- _Problem to work on_
Rewrite the rows from the line that contains "This screenshot has width=1024, height=840." through the line that contains "should pyautogui.click(x=31, y=478).", changing "Question 8" to "Question 9" and leaving everything else the same.

- _Records for this task_

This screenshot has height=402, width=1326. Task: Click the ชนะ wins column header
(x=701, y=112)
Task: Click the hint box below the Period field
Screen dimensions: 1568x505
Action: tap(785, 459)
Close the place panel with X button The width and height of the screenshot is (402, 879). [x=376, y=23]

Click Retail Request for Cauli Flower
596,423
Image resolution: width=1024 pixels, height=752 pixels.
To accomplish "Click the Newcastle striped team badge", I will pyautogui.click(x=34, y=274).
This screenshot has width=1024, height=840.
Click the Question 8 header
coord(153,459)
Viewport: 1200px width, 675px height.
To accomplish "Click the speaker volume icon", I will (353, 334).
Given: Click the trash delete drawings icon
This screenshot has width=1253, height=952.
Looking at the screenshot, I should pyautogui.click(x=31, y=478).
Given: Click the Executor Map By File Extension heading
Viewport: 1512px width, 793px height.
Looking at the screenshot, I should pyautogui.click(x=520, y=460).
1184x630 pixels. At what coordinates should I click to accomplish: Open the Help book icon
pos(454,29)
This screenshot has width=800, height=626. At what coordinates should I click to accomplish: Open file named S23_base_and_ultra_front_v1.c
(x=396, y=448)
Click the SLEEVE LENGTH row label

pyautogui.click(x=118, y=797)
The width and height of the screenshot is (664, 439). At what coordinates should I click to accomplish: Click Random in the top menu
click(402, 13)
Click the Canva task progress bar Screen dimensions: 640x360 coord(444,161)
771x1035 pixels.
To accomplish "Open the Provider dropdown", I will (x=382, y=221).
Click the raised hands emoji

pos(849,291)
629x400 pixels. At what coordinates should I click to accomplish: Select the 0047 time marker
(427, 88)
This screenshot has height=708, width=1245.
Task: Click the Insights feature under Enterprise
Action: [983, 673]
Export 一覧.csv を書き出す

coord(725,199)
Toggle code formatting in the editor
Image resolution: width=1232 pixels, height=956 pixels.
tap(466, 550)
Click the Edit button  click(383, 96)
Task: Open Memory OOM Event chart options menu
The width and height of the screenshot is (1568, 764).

- _Written reply_
This screenshot has width=1024, height=840.
Click the Question 9 header
coord(153,459)
Viewport: 1200px width, 675px height.
To accomplish "Click the speaker volume icon", I will (353, 334).
Given: Click the trash delete drawings icon
This screenshot has width=1253, height=952.
Looking at the screenshot, I should pyautogui.click(x=31, y=478).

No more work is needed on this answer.